Abschied von Helga Penz: Eine Kämpferin gegen das Vergessen
Foto v.l.n.r.: Männerorden-Vorsitzender Abt em. Christian Haidinger, Frauenorden-Präsidentin Sr. Beatrix Mayrhofer, Helga Penz und der ehemalige Männerorden-Vorsitzende Propst Maximilian Fürnsinn vom Stift Herzogenburg. (c) Magdalena Schauer/Ordensgemeinschaften Österreich.
Mit dem Stift Herzogenburg ist Helga Penz tief verbunden; seit 1999 war sie dort als Archivarin tätig. Das ist auch der Grund, warum sie dort ihre Abschiedsfeier veranstaltete. Nach einer Festmesse, die vom „Hausherrn“ und ehemaligen Vorsitzenden der Superiorenkonferenz Propst Maximilian Fürnsinn geleitet wurde, waren die Festgäste in den Pfarrsaal gebeten worden.
Sr. Beatrix Mayrhofer: Helga Penz ist das Lesezeichen der Ordensgemeinschaften
In ihrer Dankesrede erinnerte sich Frauenorden-Präsidentin Sr. Beatrix Mayrhofer an Gespräch, dass sie vor einiger Zeit mit der Generaloberin der Caritas Socialis geführt hatte. Es ging darum, dass die Demenz zu einem immer größeren Problem in der Gesellschaft werde. Das große Vergessen würde immer zu einer Volkskrankheit mutieren. Doch: „Das Vergessen könnte auch zu einer Krankheit der Gesellschaft werden. Denn es gibt auch das soziale Vergessen, das spirituelle, das kulturelle. Es gibt auch die Gefahr eines kollektiven Vergessens unserer Geschichte. Es bedroht uns die Demenz des Geistes“, warnte die Frauenorden-Präsidentin in ihrer Rede.

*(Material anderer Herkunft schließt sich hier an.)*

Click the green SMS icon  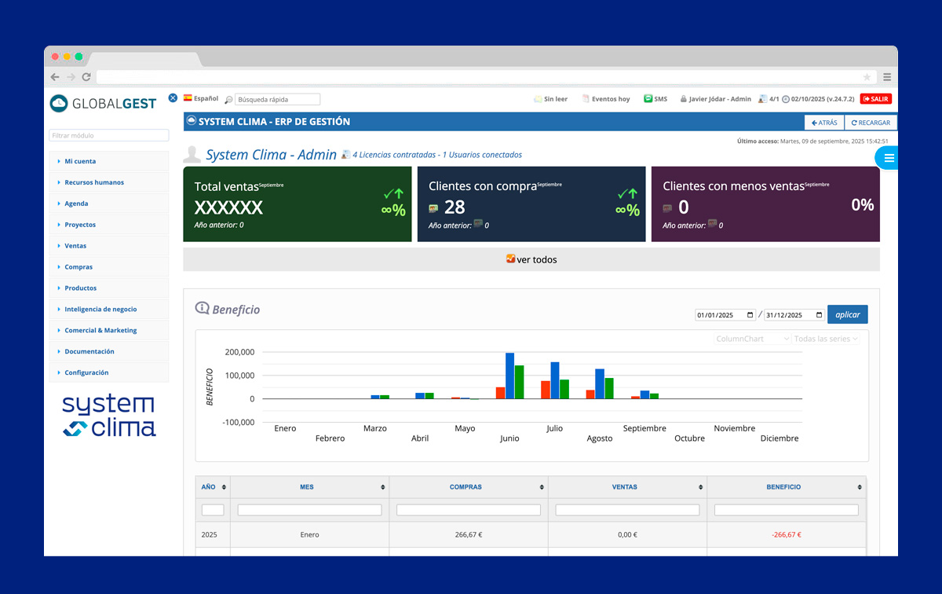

Frauenorden-Präsidentin Sr. Beatrix Mayrhofer überreicht Helga Penz einen selbstgestrickten Frosch als Lesezeichen. (c) Magdalena Schauer
Es zeichne uns Menschen aus, dass wir ein Gedächtnis haben und auch darüber wissen. Und dieses Gedächtnis können wir Menschen nützen. Wir können dieses Gedächtnis auch ausdrücken in kostbaren Kunstwerken oder Schriftstücken. Es hilft uns, das, was Menschen vor uns ausgedrückt haben, uns überliefert haben, zu schätzen. Und es ist an uns, dieses Gedächtnis zu pflegen. Es ist ein Kampf gegen das Vergessen. „Und genau das macht Helga Penz: Sie kämpft gegen das Vergessen“, so Sr. Beatrix Mayrhofer.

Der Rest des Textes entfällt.